Smile though your heart is breaking

This story just gets better and better. Today, in some more "getting to know you" chatting in the lunchroom, Alexandr the Czech told us about the time soon after he had arrived in the United States, "wit' no maney in my pawket, unly the chuthes on my back!" Pretty soon, though, he was running a McDonald's in Tonawanda, NY, just outside of Buffalo. There was an Old Order Mennonite community there, and some of the members would, from time to time, visit his McDonalds (Mennonites are apparently somewhat looser than the Amish when it comes to interaction with the outside world) (Also note Alexandr's use of the phrase "my McDonalds". In America you own McDonalds. In Communist Country, McDonald's own you!). McDonald's corporate policy is for the restaurant staff to smile at the customers, and Alex made sure with Moravian thoroughness that his people followed the rule.

The problem is that Old Order Mennonites think that when strangers smile they're making fun of them.
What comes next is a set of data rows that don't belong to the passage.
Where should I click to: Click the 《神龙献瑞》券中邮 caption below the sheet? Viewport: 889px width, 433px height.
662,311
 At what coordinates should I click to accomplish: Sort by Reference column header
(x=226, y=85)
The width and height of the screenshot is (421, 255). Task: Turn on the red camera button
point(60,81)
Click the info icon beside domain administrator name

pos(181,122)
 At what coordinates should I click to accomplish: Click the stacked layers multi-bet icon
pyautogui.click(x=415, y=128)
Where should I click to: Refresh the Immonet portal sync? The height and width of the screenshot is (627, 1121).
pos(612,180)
Some of the local non-Mennonite kids working at the McDonald's knew this, and informed that he might want to think about modifying the rule so that they would smile at the other customers, but remain unsmiling (though still polite, I guess) with the Mennonites, who could be identified by their distinctive dress. Alex regarded this suggestion as a threat to his authority, and slightly akin to the 1968 Prauge uprising with him in the role of the Soviets. He put his foot down and ordered his crew to smile at all the customers. [He was careful to look at each of us today, as he sat in the lunchroom and told us about how he beat down the insurgents in his McDonald's twenty years ago.]
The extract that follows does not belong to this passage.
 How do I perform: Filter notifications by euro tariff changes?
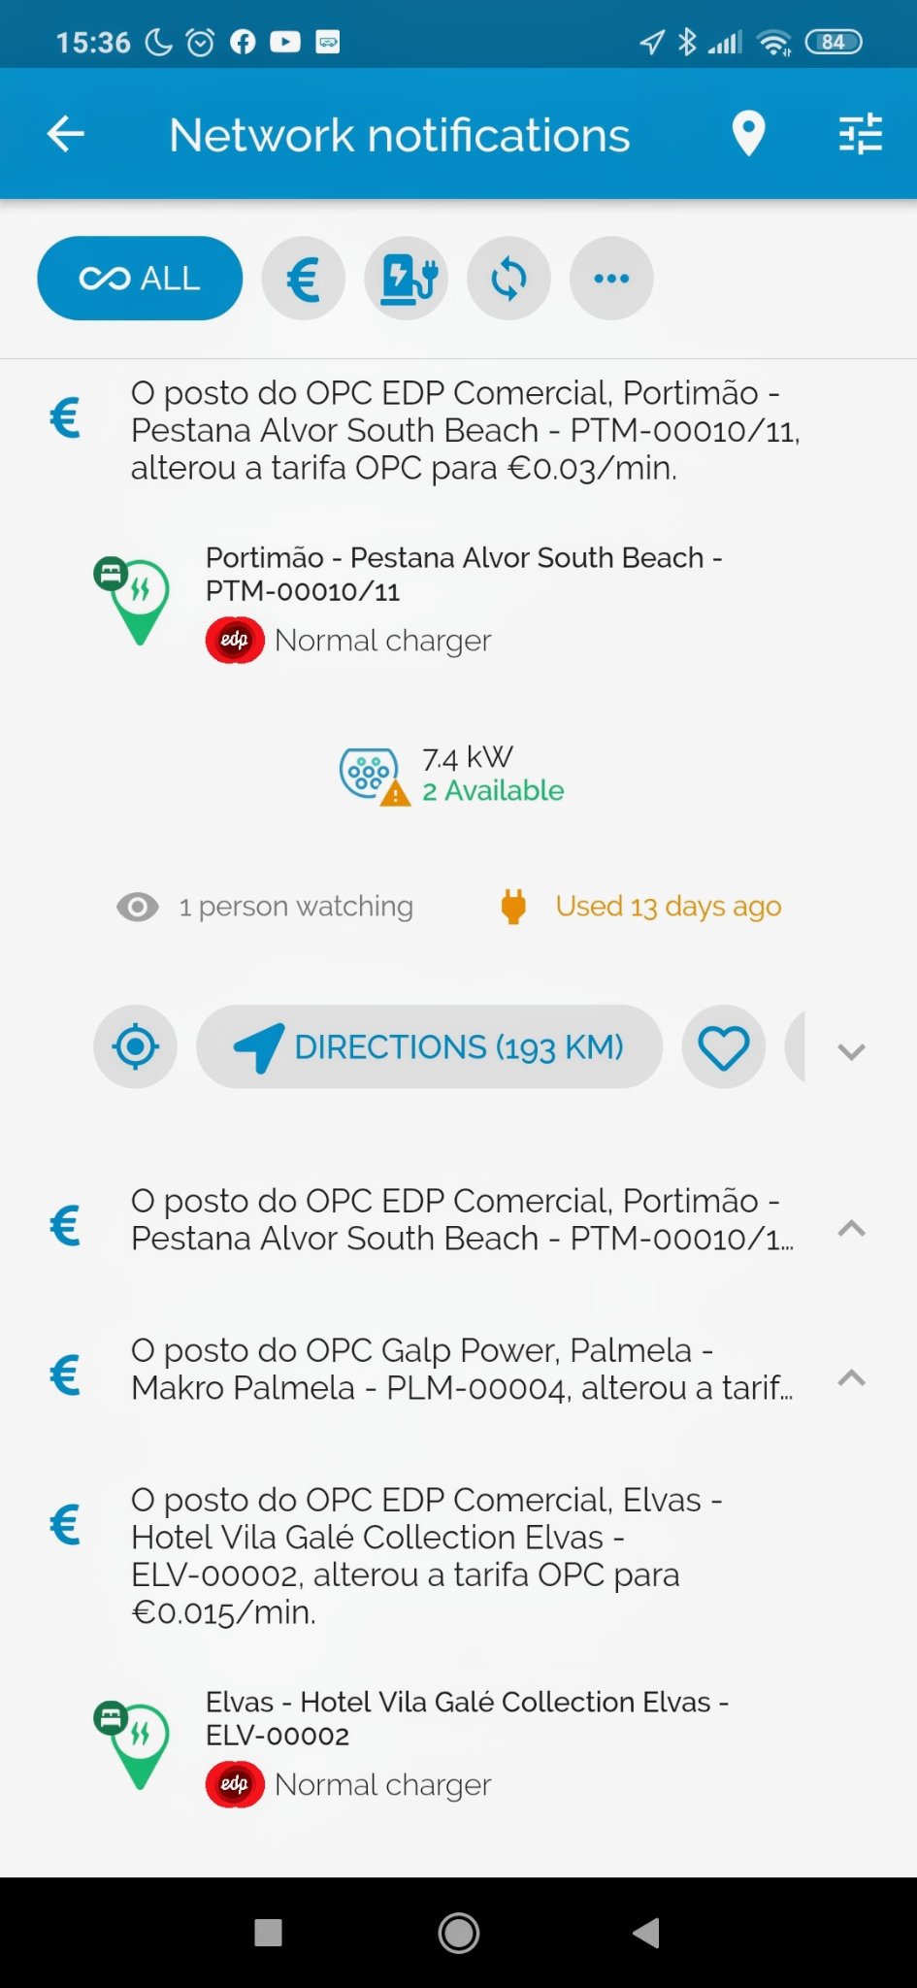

Well, of course, soon his Mennonite patronage started to drop off. Some of the older Mennonites complained to him that the staff was making fun of them; the younger ones simply stopped coming. Alex had placed himself in a good old-fashioned authoritarian quandry: corporate policy was to smile at the customers, but smiling was hurting his business. Most Americans would modify the smiling rule, but Alexandr was brought up in a dictatorship and couldn't disobey orders. So he came up with a "brilliant" idea.
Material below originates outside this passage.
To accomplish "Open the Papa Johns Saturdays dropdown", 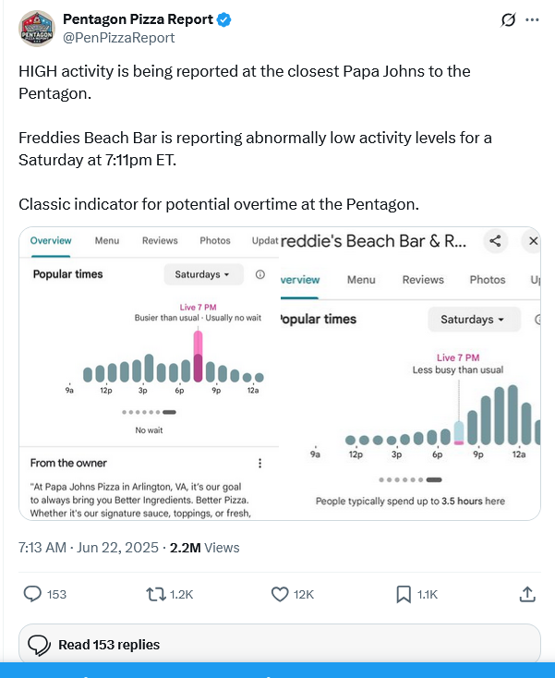I will tap(202, 274).
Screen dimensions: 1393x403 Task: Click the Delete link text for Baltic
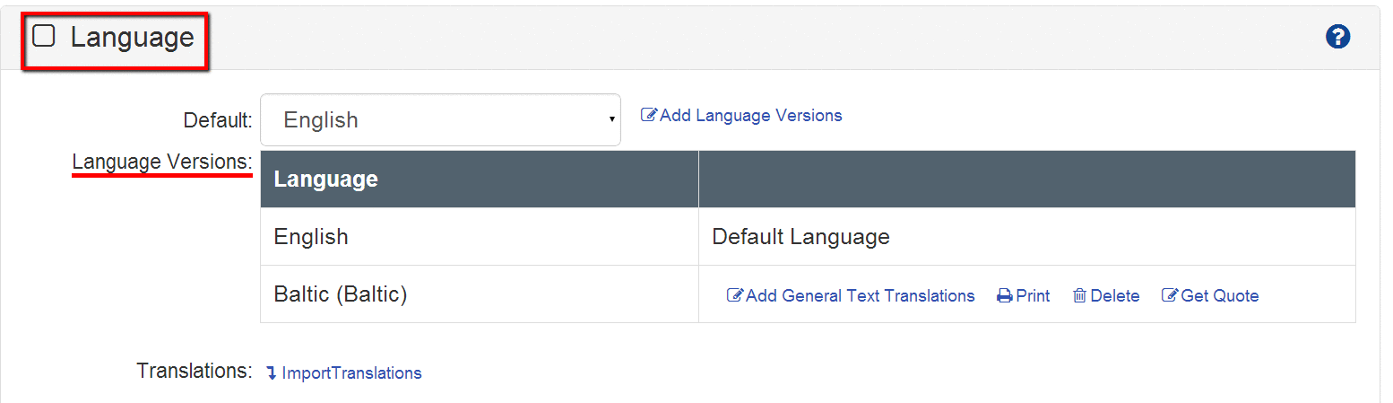1114,296
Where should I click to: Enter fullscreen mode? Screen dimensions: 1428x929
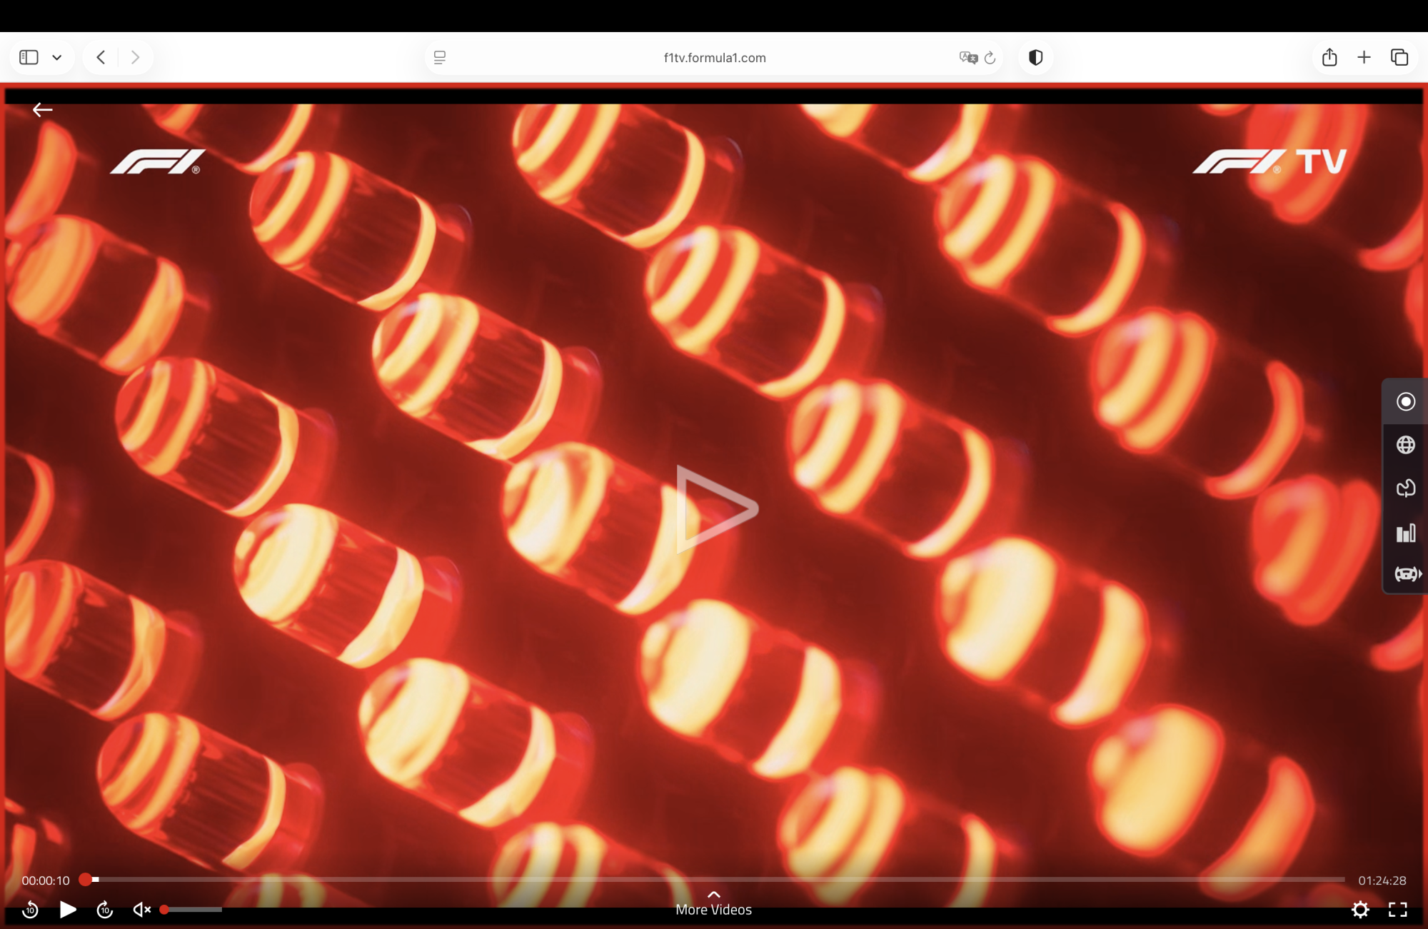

[Here in the lunchroom his face took on a beatific expression as he basted himself in his own brilliance.] Using discretionary advertising funds, he told us, he had ordered a huge sign to be hung from the ceiling just in front of the entrance. It said "We're smiling because we like you! No one is making fun of you!"

He looked around the lunchroom for our reactions. Pedro, who had been following Alex's story with all the attention he usually reserves for Japanese porn, leaned forward and said "Brilliant, Alex! That was just brilliant!!" Alex basked at Pedro's skillful egolingus, but when no one else was forthcoming he asked "So, whadoya dink of dat?" He was staring at me.

I could only say, "Alex, I can honestly say that I never would have thought of doing that." Alex smiled and nodded, but I'm still worried. If he is a stupid jerk, I'm safe. But if he is a smart jerk (which I'm increasingly tending to believe) I could be royally screwed.